From: Dave Chinner <dchinner@redhat.com>

Currently we track space used in the log by grant heads.
These store the reserved space as a physical log location and
combine both space reserved for future use with space already used in
the log in a single variable. The amount of space consumed in the
log is then calculated as the  distance between the log tail and
the grant head.

The problem with tracking the grant head as a physical location
comes from the fact that it tracks both log cycle count and offset
into the log in bytes in a single 64 bit variable. because the cycle
count on disk is a 32 bit number, this also limits the offset into
the log to 32 bits. ANd because that is in bytes, we are limited to
being able to track only 2GB of log space in the grant head.

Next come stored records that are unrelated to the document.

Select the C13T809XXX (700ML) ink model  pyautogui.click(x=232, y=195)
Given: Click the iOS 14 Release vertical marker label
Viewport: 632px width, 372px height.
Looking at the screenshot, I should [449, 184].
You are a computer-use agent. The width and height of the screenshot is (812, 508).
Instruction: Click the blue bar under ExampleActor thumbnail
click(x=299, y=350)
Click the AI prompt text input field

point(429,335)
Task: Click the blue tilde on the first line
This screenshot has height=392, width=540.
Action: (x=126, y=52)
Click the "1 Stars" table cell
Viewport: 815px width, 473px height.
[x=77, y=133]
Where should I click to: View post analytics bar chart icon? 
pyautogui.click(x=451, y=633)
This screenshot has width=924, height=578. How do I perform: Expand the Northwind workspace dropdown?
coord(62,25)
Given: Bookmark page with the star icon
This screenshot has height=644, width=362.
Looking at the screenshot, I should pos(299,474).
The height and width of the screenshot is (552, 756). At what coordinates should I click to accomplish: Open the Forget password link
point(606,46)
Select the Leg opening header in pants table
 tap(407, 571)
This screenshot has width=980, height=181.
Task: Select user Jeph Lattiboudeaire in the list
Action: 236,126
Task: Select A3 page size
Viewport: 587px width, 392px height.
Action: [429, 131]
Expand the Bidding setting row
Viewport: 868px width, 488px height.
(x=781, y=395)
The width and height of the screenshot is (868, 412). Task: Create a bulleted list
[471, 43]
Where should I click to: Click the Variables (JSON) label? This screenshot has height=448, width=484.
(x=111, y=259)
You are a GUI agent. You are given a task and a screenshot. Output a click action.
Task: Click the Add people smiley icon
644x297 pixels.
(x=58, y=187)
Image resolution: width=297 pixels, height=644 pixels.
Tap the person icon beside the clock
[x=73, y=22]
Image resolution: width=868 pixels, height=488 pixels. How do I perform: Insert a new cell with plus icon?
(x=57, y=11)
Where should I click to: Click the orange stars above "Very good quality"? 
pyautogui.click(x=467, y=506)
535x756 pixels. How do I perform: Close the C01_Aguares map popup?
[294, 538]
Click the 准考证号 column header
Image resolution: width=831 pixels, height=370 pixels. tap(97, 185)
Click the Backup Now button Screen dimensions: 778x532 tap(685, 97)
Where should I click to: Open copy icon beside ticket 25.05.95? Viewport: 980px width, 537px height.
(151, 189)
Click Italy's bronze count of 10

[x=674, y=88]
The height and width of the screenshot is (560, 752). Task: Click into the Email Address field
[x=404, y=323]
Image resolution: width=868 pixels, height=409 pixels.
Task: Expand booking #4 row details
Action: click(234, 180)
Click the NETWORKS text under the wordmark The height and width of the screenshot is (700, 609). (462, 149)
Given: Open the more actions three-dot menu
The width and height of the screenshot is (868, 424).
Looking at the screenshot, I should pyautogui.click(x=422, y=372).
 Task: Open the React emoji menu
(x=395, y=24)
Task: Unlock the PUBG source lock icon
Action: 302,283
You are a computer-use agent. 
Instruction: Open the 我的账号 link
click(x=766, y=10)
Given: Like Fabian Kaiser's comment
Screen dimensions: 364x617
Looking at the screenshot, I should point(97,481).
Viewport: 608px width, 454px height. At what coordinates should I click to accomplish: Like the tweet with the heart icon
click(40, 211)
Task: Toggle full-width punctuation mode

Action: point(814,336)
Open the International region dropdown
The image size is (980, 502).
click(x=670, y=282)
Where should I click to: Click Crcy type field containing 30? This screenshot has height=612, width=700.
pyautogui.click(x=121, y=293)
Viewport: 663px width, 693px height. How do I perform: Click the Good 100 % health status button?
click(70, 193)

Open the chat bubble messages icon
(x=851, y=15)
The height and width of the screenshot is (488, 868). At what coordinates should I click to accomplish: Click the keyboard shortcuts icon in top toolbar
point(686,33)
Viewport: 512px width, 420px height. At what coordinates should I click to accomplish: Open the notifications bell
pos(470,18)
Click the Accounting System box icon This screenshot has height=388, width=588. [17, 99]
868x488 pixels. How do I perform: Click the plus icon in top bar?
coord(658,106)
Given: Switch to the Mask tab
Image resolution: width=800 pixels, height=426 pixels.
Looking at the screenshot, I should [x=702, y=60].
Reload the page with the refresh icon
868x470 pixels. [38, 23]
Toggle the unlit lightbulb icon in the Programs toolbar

Hence to support larger physical logs, we need to track used space
differently in the grant head. We no longer use the grant head for
guiding AIL pushing, so the only thing it is now used for is
determining if we've run out of reservation space via the
calculation in xlog_space_left().

What we really need to do is move the grant heads away from tracking
physical space in the log. The issue here is that space consumed in
the log is not directly tracked by the current mechanism - the
space consumed in the log by grant head reservations gets returned
to the free pool by the tail of the log moving forward. i.e. the
space isn't directly tracked or calculated, but the used grant space
gets "freed" as the physical limits of the log are updated without
actually needing to update the grant heads.

Hence to move away from implicit, zero-update log space tracking we
need to explicitly track the amount of physical space the log
actually consumes separately to the in-memory reservations for
operations that will be committed to the journal. Luckily, we
already track the information we need to calculate this in the AIL
itself.

That is, the space currently consumed by the journal is the maximum
LSN that the AIL has seen minus the current log tail. As we update
both of these items dynamically as the head and tail of the log
moves, we always know exactly how much space the journal consumes.

This means that we also know exactly how much space the currently
active reservations require, and exactly how much free space we have
remaining for new reservations to be made. Most importantly, we know
what these spaces are indepedently of the physical locations of
the head and tail of the log.

Hence by separating out the physical space consumed by the journal,
we can now track reservations in the grant heads purely as a byte
count, and the log can be considered full when the tail space +
reservation space exceeds the size of the log. This means we can use
the full 64 bits of grant head space for reservation space,
completely removing the 32 bit byte count limitation on log size
that they impose.

Hence the first step in this conversion is to track and update the
"log tail space" every time the AIL tail or maximum seen LSN
changes.

Signed-off-by: Dave Chinner <dchinner@redhat.com>
Reviewed-by: Darrick J. Wong <djwong@kernel.org>
Reviewed-by: Christoph Hellwig <hch@lst.de>
---
 fs/xfs/xfs_log_cil.c   | 9 ++++++---
 fs/xfs/xfs_log_priv.h  | 1 +
 fs/xfs/xfs_trans_ail.c | 9 ++++++---
 3 files changed, 13 insertions(+), 6 deletions(-)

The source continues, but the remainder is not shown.